## Travail demandé:
A - Dans l'extrait sur l'examen du projet de loi organique, quel amendement la Commission rejette-t-elle à l'article 6, sur l'avis du rapporteur ?
B - Prolongez l'extrait sur l'examen du projet de loi organique à partir de sa dernière phrase.

Article 3 quater (article 112 de la loi organique n° 2004-192 du 27 février 2004) : Application du nouveau régime de résolution des incompatibilités en Polynésie française :
La Commission adopte l'article sans modification.
Article 4 bis (articles L.O. 153, L.O. 176, L.O. 319 et L.O. 320 du code électoral) : Remplacement d'un député élu au Sénat ou au Parlement européen par son suppléant
La Commission maintient la suppression de l'article.
Article 6 (article L.O. 328 et L.O. 329 du code électoral) : Dispositions relatives à l'élection de députés par les Français établis hors de France :
Suivant l'avis du rapporteur, la Commission rejette l'amendement CL 6 de M. Bernard Roman ; puis elle adopte l'article sans modification.
Article 7 (articles L.O. 394-2 et L.O. 438-3 du code électoral) : Coordinations
La Commission adopte l'article sans modification.
Article 8 (article 2 de la loi organique n° 83-499 du 17 juin 1983) : Sénateurs représentant les Français établis hors de France :
La Commission adopte l'article sans modification.
Article 9 bis (article 13 de la loi organique n° 76-97 du 31 janvier 1976) : Vote par procuration des Français établis hors de France pour l'élection présidentielle :
La Commission adopte l'article sans modification.
Article 10 ter (article 3 de la loi n° 62-1292 du 6 novembre 1962) : Maintien de l'obligation de dépôt d'un compte de campagne pour les candidats aux élections présidentielles :
La Commission adopte l'article sans modification.
Article 10 quater (article 4 de la loi n° 62-1292 du 6 novembre 1962) : Application des modifications de dispositions de valeur législative ordinaire à l'élection présidentielle
La Commission adopte l'article sans modification.
Article 11 : Entrée en vigueur de la loi organique
La Commission adopte l'article sans modification.
Nous ne voterons pas ce projet de loi organique : si la plupart de ses dispositions nous agréent, nous ne voulons pas cautionner un texte exonérant d'une sanction exemplaire les candidats aux élections législatives qui auraient fraudé.
La Commission adopte l'ensemble du projet de loi organique sans modification.
Amendements examinés par la Commission
Amendement CL2 présenté par M. Bernard Roman et les membres du groupe socialiste, radical, citoyen et divers gauche :
Article 1er bis
À l'alinéa 2, substituer aux mots : « 30 000 € d'amende » les mots : « trois ans de prison et de 45 000 € d'amende ».
Amendement CL3 présenté par M. Bernard Roman et les membres du groupe socialiste, radical, citoyen et divers gauche :
Article 2
À l'alinéa 5, substituer aux mots : « d'une particulière gravité » le mot : « grave ».
Amendement CL4 présenté par M. Bernard Roman et les membres du groupe socialiste, radical, citoyen et divers gauche :
Article 2
Compléter l'alinéa 8 par la phrase suivante :
« Lorsqu'au contraire, le Conseil constitutionnel a déclaré inéligible un candidat proclamé élu, il enjoint à l'intéressé de reverser à l'État le montant perçu du remboursement de ses dépenses. »

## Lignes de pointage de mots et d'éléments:
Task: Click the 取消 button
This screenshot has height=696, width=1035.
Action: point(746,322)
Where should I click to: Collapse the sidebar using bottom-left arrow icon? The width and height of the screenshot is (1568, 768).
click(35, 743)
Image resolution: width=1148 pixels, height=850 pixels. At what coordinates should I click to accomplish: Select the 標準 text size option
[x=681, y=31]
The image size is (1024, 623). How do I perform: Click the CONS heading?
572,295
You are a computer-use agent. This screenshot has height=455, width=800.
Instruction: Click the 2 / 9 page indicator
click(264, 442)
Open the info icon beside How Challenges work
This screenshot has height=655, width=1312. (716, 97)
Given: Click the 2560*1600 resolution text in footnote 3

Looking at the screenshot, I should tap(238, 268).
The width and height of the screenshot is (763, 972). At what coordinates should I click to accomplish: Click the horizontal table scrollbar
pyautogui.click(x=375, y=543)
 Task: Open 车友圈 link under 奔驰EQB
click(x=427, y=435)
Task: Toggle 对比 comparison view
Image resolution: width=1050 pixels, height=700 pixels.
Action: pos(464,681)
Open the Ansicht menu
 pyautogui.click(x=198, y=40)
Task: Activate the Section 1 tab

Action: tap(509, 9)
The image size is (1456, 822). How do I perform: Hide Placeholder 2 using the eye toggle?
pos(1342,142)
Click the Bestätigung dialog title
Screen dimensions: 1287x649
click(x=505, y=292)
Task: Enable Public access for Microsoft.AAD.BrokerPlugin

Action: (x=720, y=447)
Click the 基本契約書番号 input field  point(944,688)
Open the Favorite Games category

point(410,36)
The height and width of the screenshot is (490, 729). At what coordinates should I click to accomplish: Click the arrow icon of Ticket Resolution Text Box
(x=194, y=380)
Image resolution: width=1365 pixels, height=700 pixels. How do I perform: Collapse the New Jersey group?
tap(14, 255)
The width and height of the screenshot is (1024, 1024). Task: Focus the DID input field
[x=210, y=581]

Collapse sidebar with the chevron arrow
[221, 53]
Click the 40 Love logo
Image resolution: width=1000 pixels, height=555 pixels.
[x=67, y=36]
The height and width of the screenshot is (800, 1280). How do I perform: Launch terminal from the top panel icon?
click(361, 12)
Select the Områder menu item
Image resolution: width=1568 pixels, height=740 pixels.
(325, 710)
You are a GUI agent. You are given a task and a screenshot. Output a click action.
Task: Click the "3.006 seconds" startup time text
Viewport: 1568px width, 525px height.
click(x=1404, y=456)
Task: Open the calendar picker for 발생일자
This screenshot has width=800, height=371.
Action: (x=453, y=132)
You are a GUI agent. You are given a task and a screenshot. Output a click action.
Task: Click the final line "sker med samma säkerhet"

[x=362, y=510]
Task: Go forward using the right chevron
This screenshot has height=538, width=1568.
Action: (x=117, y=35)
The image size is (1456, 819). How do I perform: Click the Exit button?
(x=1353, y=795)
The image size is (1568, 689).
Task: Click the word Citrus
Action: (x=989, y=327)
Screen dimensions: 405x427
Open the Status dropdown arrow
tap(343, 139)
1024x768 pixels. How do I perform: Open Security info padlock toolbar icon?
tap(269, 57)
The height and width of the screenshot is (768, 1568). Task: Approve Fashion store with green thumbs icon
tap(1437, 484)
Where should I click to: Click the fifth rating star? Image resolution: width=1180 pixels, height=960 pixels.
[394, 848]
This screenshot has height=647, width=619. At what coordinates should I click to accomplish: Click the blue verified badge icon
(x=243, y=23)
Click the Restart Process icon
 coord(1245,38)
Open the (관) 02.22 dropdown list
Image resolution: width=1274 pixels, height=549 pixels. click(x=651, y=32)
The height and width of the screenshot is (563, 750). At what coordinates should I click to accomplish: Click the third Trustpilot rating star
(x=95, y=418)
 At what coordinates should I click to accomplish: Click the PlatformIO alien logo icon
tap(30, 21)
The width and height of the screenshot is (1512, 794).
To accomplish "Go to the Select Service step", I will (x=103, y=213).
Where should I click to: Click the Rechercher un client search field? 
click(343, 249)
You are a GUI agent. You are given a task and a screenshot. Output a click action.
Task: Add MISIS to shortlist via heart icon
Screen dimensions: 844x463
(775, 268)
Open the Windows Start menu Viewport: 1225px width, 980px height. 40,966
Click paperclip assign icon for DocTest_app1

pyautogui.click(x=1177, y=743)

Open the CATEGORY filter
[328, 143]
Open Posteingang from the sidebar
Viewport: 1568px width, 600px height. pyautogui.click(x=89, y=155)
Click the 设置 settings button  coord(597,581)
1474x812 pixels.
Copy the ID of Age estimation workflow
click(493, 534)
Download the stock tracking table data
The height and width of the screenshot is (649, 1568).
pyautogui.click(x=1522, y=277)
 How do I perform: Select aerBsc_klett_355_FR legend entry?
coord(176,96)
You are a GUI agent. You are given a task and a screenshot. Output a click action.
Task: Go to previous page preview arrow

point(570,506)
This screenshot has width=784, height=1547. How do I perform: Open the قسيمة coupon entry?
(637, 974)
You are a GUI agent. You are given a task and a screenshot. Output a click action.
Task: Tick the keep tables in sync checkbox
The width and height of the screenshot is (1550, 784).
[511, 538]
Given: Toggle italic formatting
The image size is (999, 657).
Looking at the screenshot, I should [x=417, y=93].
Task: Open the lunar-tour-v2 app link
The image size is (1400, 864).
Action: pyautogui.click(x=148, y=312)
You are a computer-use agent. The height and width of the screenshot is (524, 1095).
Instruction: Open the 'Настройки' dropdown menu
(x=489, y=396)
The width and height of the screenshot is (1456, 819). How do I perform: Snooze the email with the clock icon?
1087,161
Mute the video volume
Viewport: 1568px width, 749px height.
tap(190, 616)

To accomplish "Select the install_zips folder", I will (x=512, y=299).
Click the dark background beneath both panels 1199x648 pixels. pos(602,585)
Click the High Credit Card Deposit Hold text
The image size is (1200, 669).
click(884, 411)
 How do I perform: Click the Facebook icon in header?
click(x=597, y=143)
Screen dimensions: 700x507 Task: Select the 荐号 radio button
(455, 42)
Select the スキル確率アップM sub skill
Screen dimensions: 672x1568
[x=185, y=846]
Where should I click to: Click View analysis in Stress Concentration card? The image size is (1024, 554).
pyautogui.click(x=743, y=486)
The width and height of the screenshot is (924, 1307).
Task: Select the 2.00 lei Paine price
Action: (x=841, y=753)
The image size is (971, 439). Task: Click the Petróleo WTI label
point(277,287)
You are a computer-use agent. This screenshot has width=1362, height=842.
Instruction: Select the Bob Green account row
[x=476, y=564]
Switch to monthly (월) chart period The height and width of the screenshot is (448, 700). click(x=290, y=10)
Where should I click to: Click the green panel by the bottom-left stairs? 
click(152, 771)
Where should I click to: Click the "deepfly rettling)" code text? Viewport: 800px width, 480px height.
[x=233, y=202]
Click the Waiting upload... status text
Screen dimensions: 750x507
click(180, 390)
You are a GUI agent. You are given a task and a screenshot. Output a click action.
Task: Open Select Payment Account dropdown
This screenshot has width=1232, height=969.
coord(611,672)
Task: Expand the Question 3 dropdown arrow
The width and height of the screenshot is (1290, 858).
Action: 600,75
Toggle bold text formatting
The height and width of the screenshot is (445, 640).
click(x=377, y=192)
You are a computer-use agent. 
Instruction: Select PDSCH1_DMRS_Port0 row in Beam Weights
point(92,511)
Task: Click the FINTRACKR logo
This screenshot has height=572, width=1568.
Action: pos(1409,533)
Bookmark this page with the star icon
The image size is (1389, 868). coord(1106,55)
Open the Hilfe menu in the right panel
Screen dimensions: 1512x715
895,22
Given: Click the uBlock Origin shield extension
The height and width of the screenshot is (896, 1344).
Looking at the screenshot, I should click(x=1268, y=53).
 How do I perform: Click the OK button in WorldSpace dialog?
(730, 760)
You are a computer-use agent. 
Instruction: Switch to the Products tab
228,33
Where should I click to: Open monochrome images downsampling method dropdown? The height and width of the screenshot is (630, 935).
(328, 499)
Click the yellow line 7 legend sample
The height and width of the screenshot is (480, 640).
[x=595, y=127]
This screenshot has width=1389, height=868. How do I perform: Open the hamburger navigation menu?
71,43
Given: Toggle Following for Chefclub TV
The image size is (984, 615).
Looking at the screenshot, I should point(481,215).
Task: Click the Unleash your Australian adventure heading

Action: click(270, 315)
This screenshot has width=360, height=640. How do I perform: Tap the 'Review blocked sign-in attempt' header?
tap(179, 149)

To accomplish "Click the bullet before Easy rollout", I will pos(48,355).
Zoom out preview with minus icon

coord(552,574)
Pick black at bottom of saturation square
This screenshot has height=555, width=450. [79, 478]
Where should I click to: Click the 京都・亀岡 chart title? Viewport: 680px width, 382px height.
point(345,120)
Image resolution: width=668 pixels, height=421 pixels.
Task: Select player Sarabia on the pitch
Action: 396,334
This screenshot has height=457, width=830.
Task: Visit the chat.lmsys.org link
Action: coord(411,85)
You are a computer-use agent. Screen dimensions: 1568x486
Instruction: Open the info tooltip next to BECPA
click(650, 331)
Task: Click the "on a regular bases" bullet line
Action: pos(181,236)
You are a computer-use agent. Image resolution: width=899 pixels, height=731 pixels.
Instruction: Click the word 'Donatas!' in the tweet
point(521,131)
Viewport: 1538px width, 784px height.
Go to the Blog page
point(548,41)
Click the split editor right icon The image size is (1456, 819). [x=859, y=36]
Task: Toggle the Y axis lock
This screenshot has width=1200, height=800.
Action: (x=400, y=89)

## Réponses par consigne:
A - L'amendement CL 6 de M. Bernard Roman.

B -
Amendement CL5 présenté par M. Bernard Roman et les membres du groupe socialiste, radical, citoyen et divers gauche :
Article 3
À l'alinéa 3, substituer au mot : « ancienne » le mot : « récente ».
Amendement CL6 présenté par M. Bernard Roman et les membres du groupe socialiste, radical, citoyen et divers gauche :
Article 6
Compléter cet article par les quinze alinéas suivants :
« II. – Sont inéligibles dans l'ensemble des circonscriptions électorales des Français établis hors de France, pendant la durée de leurs fonctions et dans l'année qui suit la fin de celles-ci :
« 1° Le secrétaire général du ministère des affaires étrangères ;
« 2° Le directeur des Français à l'étranger et de l'administration consulaire au ministère des affaires étrangères ;
« 3° Le secrétaire général de l'Assemblée des Français de l'étranger ;
« 4° Le directeur et le directeur adjoint de l'Agence pour l'enseignement français à l'étranger ;
« 5° Le directeur général délégué et le secrétaire général de l'établissement public Institut français ;
« 6° Le directeur général et le directeur général adjoint de l'établissement public Campus France ;
« 7° Le directeur général et le directeur général adjoint de l'établissement public France expertise internationale ;
« 8° Le directeur général de l'Agence française pour le développement international des entreprises ;
« 9° Le directeur général et le directeur général adjoint de l'Agence française de développement ;
« 10° Le directeur et le directeur adjoint de la Caisse des Français de l'étranger ;
« 11° Le directeur général et le directeur général adjoint de la Mission laïque française ;
« 12° Le secrétaire général de la fondation Alliance française ;
« 13° Le délégué général du Comité national des conseillers du commerce extérieur de la France ;
« 14° Le délégué général de l'Union des chambres de commerce et d'industrie françaises à l'étranger. »
Elle passe alors à l'examen des articles du projet de loi (n° 3201) restant en discussion .
Article 2 (articles L. 330, L. 330-4, L. 330-5, L. 330-6, L. 330-6-1 [nouveau], L. 330-9-1 [nouveau] et L. 330-10 du code électoral) : Modification d'articles du code électoral issus de l'ordonnance :
Conformément à l'avis du rapporteur, la Commission rejette successivement les amendements CL 1, CL 3 et CL 2 de M. Jean-Jacques Urvoas, puis elle adopte l'article sans modification.
Article 3 (article 1er de la loi du 7 juin 1982 et article 13 de l'ordonnance du 4 février 1959) : Participation des députés élus par les Français établis hors de France aux travaux de l'Assemblée des Français de l'étranger et à l'élection des sénateurs :
La Commission adopte l'article sans modification.
La Commission adopte l'ensemble du projet de loi sans modification.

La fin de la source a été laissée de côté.